* _Source passage_:
■ ■ ■ ■ ■
Of course, the frame of reference of language is never from correction. “The mythology may change back into a state of flux, the river-bed of thoughts may shift.” (Wittgenstein, 1969: §97) However, this does not mean that the structure of truth changes, namely, paradigm or frame does not need to justify and establish basic conditions for the possibility of justification. This means that justification without truth is unimaginable, and justification works cannot be separated from the help of truth. Therefore, we cannot draw the cautionary use of truth from Rorty’s understanding of vocabulary, that is, the fallibility of vocabulary cannot be understood at a generalized level as the indifference of truth. It is in this sense that we should distinguish between two kinds of fallibility: the fallibility of justification of contextualized use of the concept of truth and the ignoring or denying of the structural characteristics of truth, namely, paradigm or frame. Confusing these two fallibilities leads us to Rorty’s paradox, which we have pointed out above. To paraphrase an example in natural science, Newtonian mechanics does not lose its power as science because of the emergence of quantum mechanics and the theory of relativity.
So how do we retain the intuition of the internal connection between truth and justification on the basis of affirming Rorty’s criticism of metaphysical realism? This is the normative power of truth that we need to analyze now. In fact, when we reveal that truth is related to justification, we turn to pragmatism or pragmatic illustration of truth. When we rewrite the semantic formula of truth as “the assertion p is true if and only if the situation that p is asserted”, we have the opportunity to think about the role of the concept of truth in our justificatory practice. The understanding of the assertion as the position we take in the linguistic game of justified or unjustified practice actually indicates that this practice is a normative activity. We can illustrate this activity with two theses: first, “the truth conditions of statements are only given to us as conditions of justifiability and assertability”; second, “assertions as validity claims are internally related to justification in a normative sense.” (Wellmer, 2003: p. 38) When we admit that the assertion is correct, we require to justify it, and the justified assertion means that the assertion is true. Here, there is a logical relationship between assertion, justification and truth. At this point, we do not need to distinguish between different kinds of truth claims, such as empirical, aesthetic, moral, and so on. Because the meaning of truth here applies to all claims of truth.
■ ■ ■ ■ ■
* _Supplied information_:

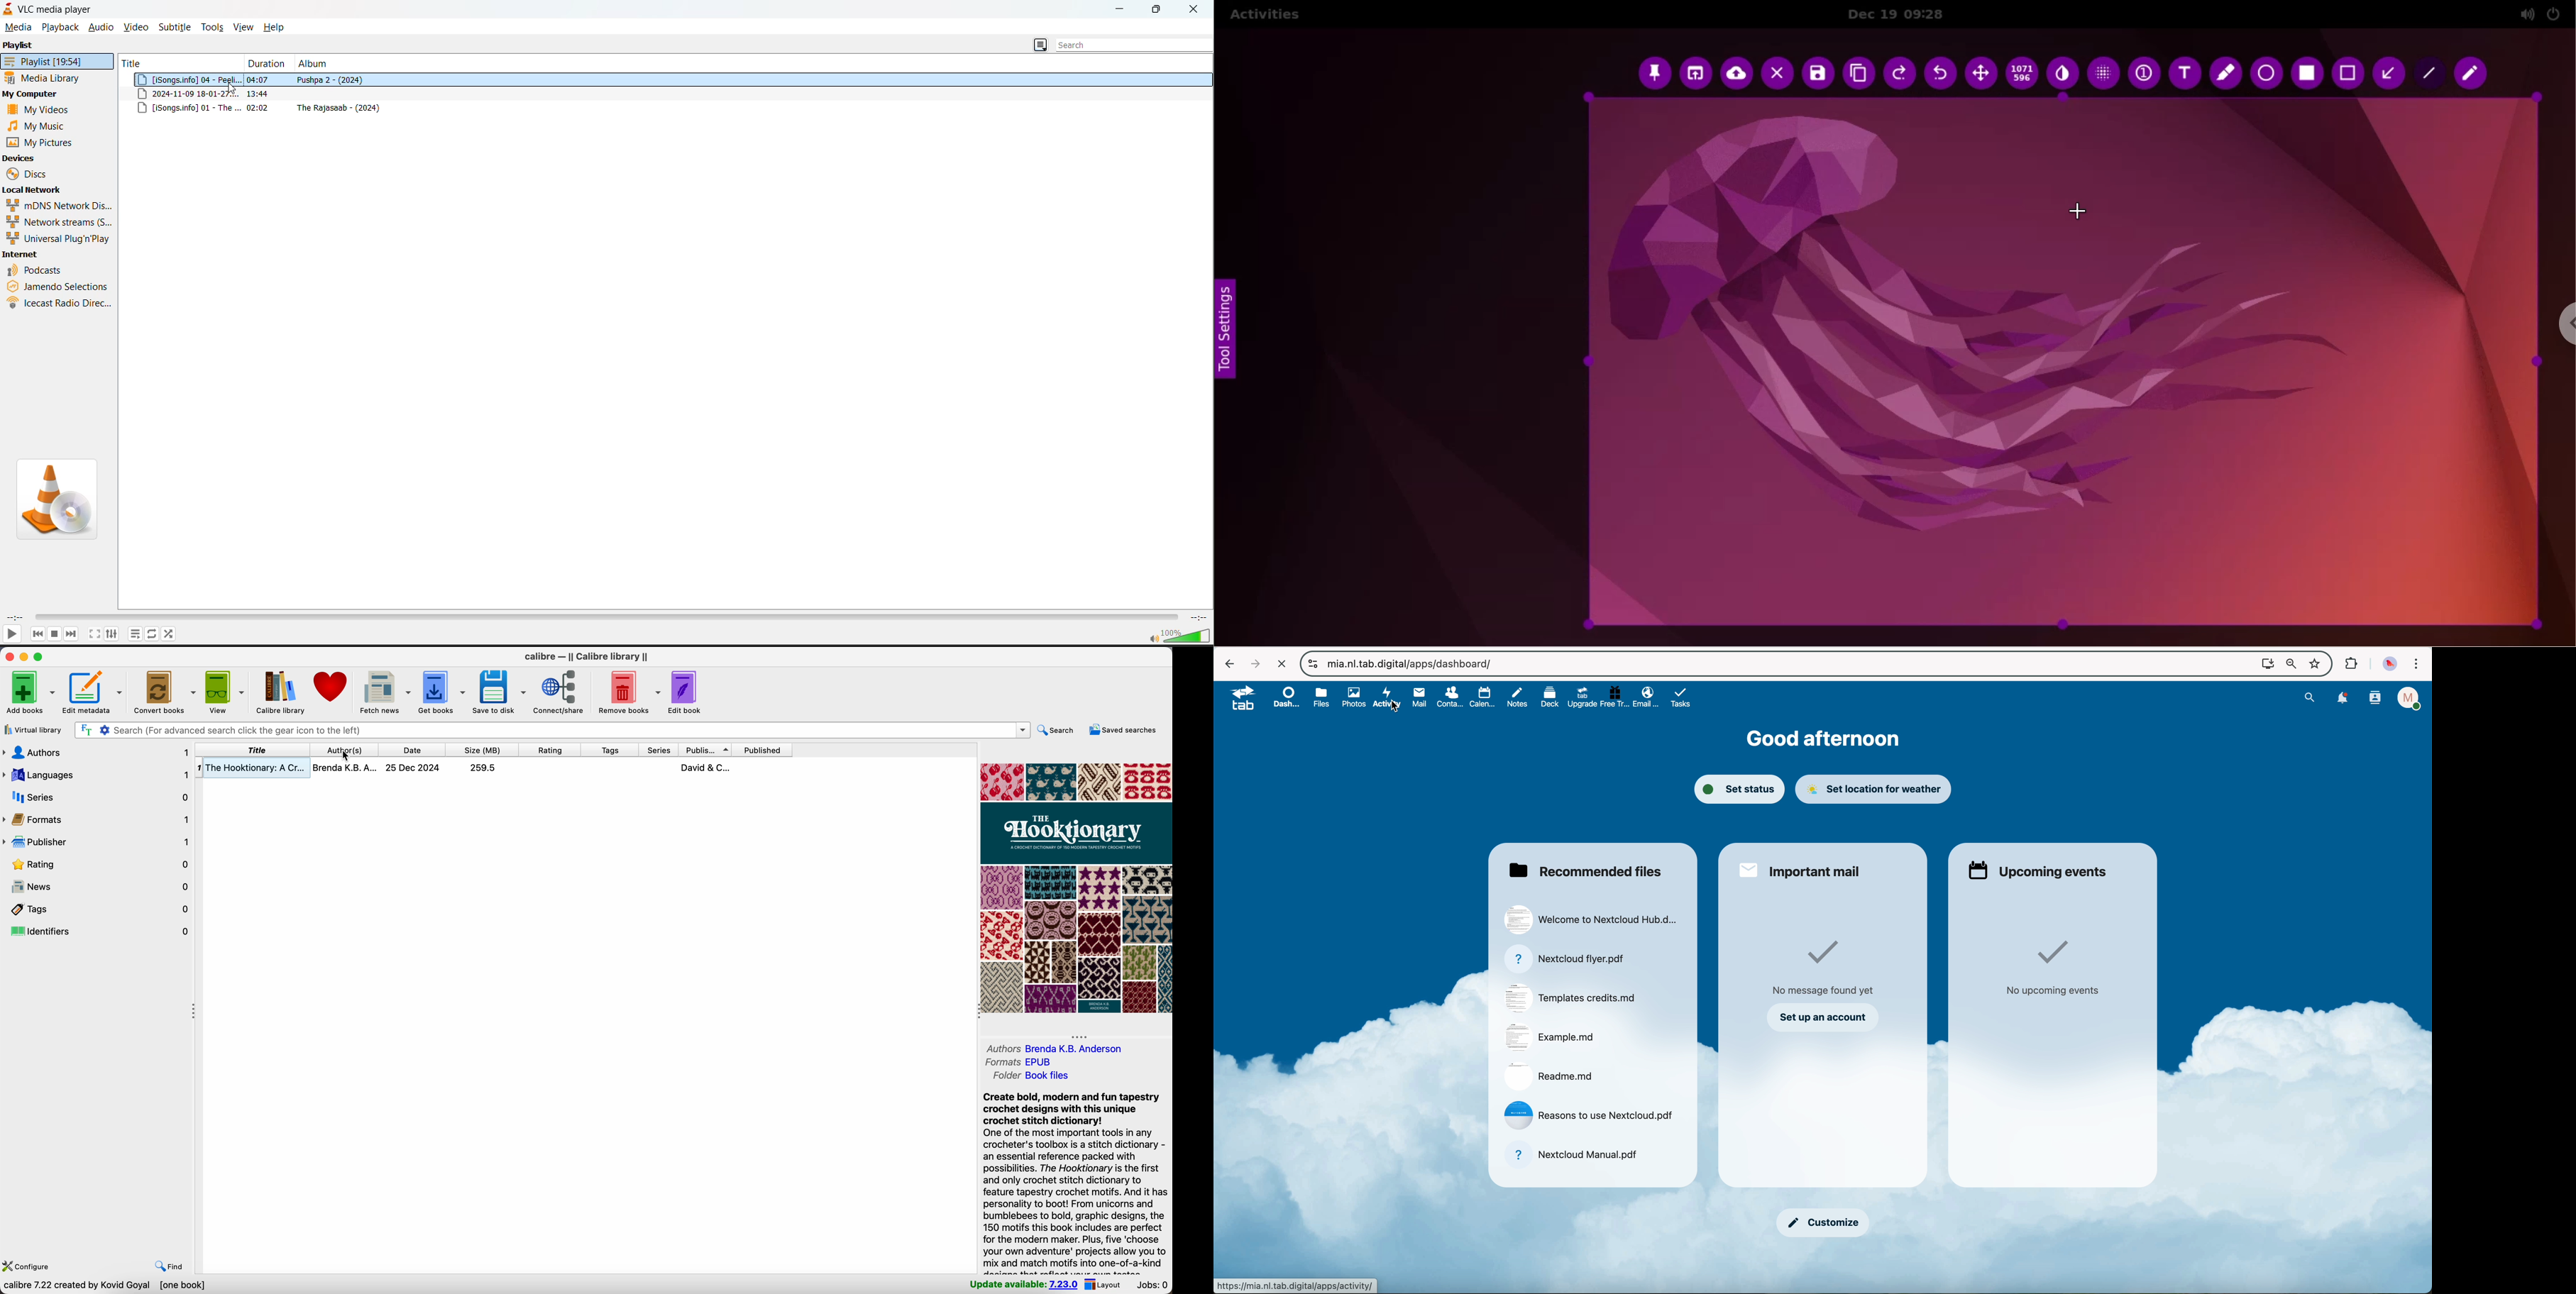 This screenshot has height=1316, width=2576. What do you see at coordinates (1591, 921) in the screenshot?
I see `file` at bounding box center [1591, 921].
■ ■ ■ ■ ■
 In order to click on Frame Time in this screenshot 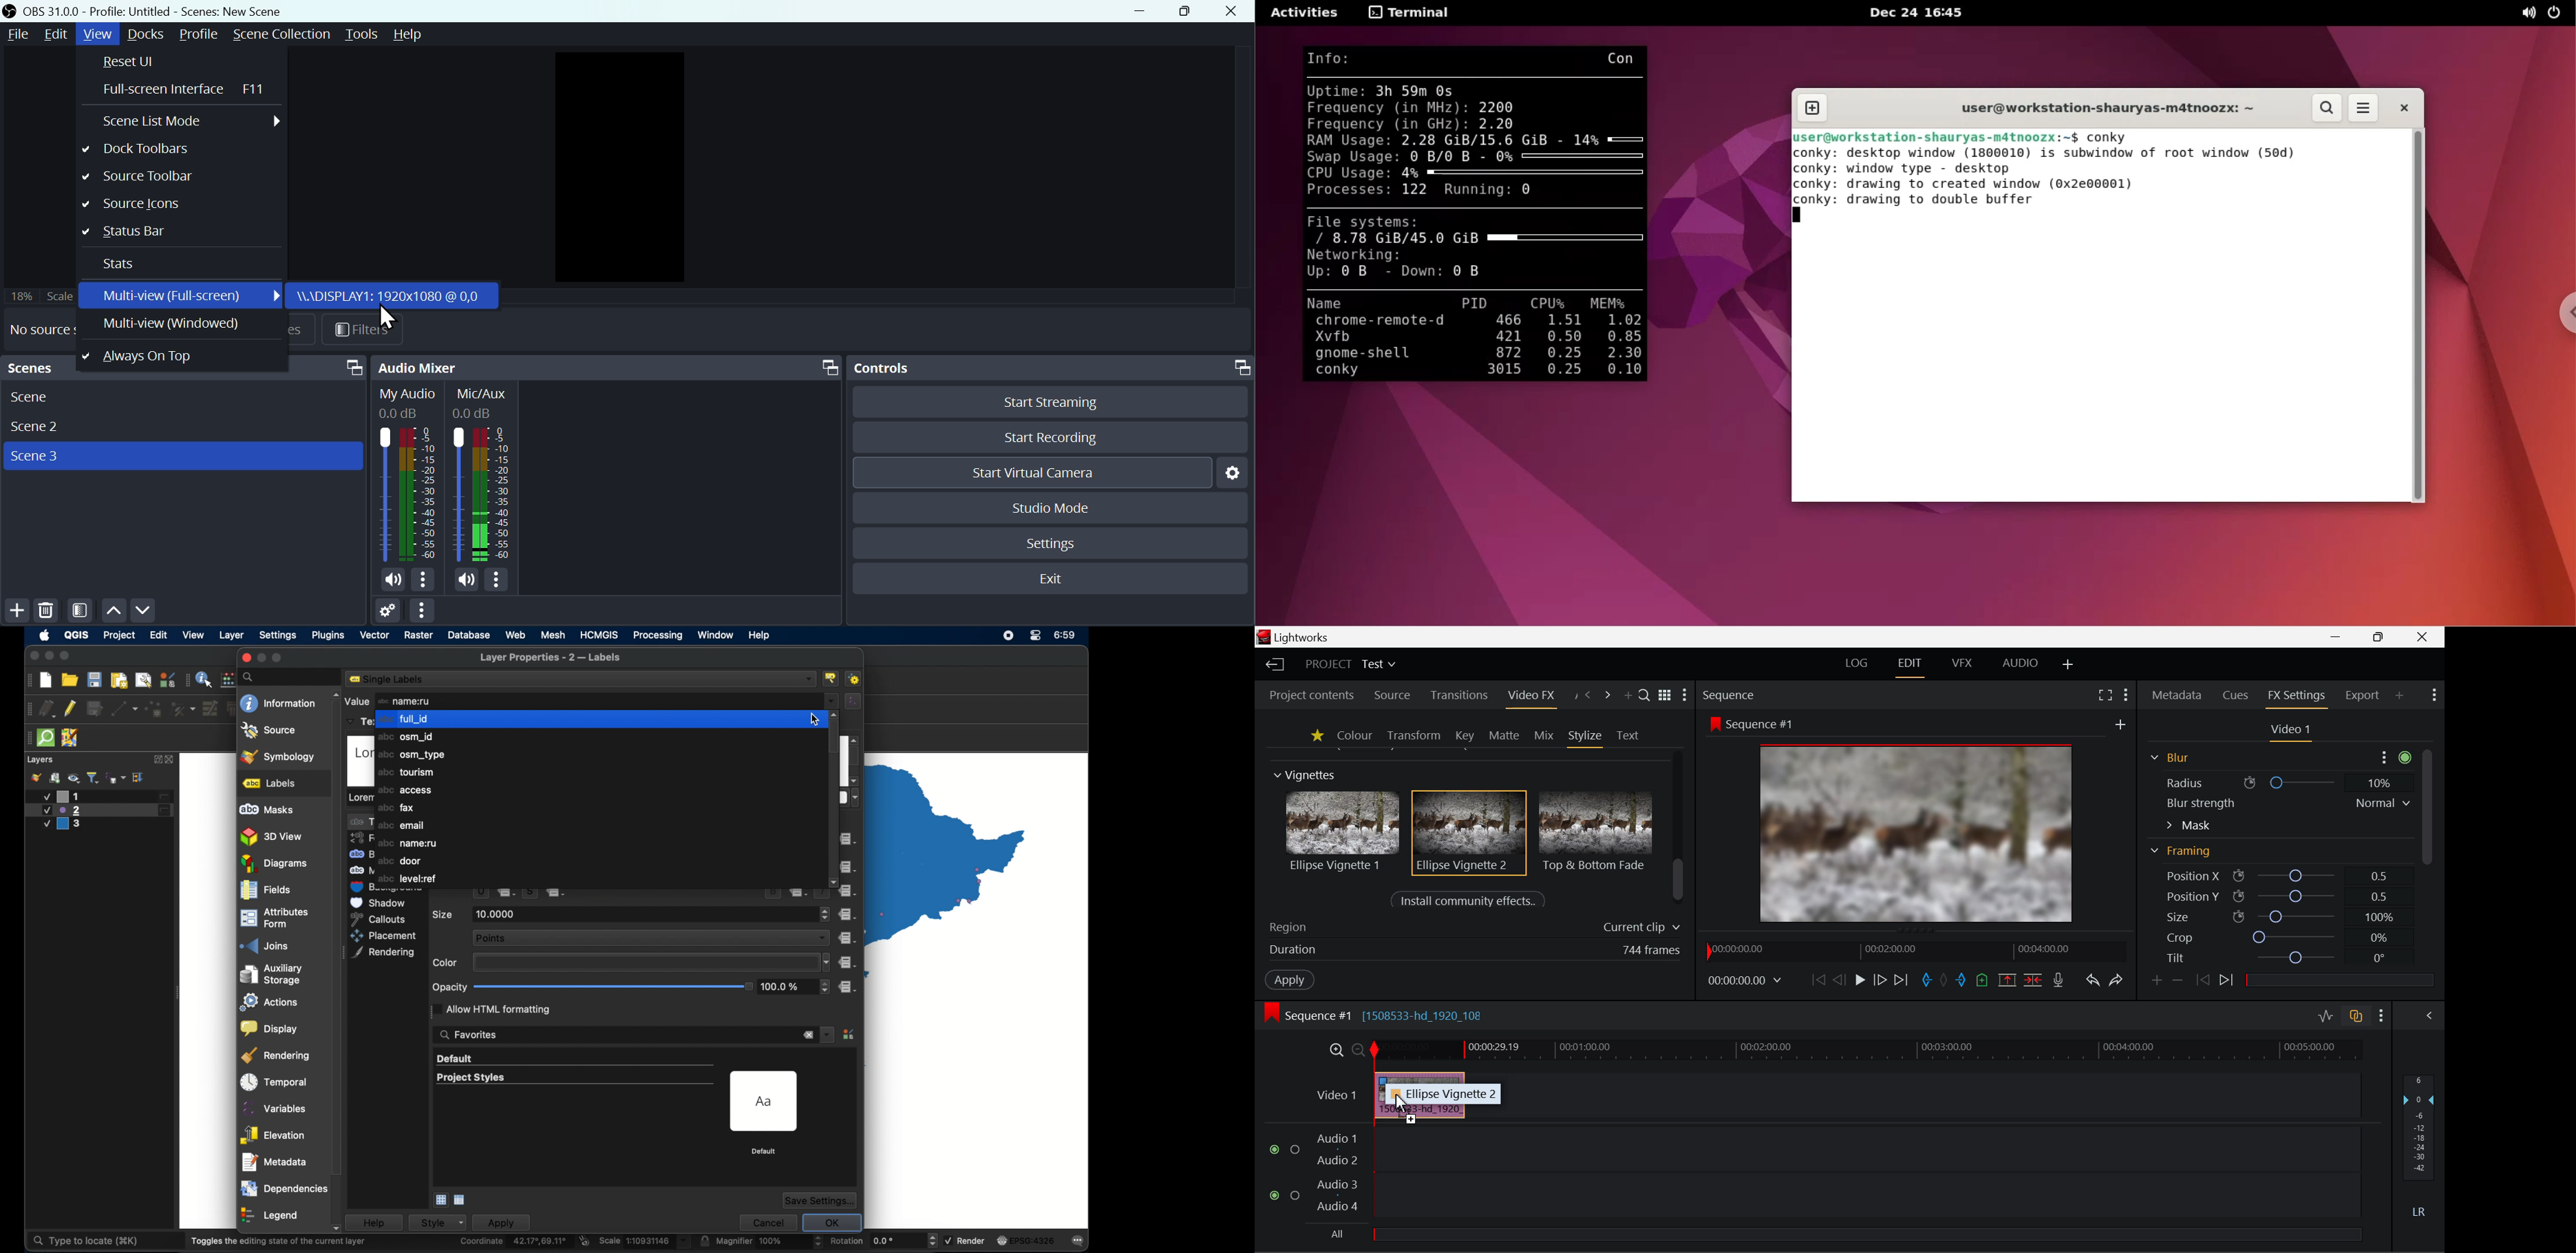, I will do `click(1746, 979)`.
■ ■ ■ ■ ■
* _Complete the following_:
1 – Decide whether each statement agrees with the passage on truth and justification. Give yes or no for each, and quote the words from the passage that settle it. (a) Justification without truth is unimaginable. (b) The emergence of quantum mechanics makes Newtonian mechanics lose its power as science. (c) Different kinds of truth claims must be distinguished here.
2 – List every kind of truth claim that the passage on truth and justification names as an example.
3 – According to the passage on truth and justification, what does understanding the assertion as a position in the linguistic game of justification indicate about that practice?

* _Exercise responses_:
1 –
(a) Yes: "justification without truth is unimaginable"
(b) No: "Newtonian mechanics does not lose its power as science because of the emergence of quantum mechanics and the theory of relativity"
(c) No: "we do not need to distinguish between different kinds of truth claims"

2 – empirical, aesthetic, moral

3 – It indicates that this practice is a normative activity.